All records after this line are to be returned verbatim.

**Saved entries**.
□ □ □
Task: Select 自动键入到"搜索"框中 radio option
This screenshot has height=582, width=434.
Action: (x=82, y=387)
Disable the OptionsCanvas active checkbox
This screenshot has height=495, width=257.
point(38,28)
□ □ □
**Solution to this problem**.
Task: Select 自动键入到"搜索"框中 radio option
This screenshot has height=582, width=434.
Action: (x=82, y=387)
Disable the OptionsCanvas active checkbox
This screenshot has height=495, width=257.
point(38,28)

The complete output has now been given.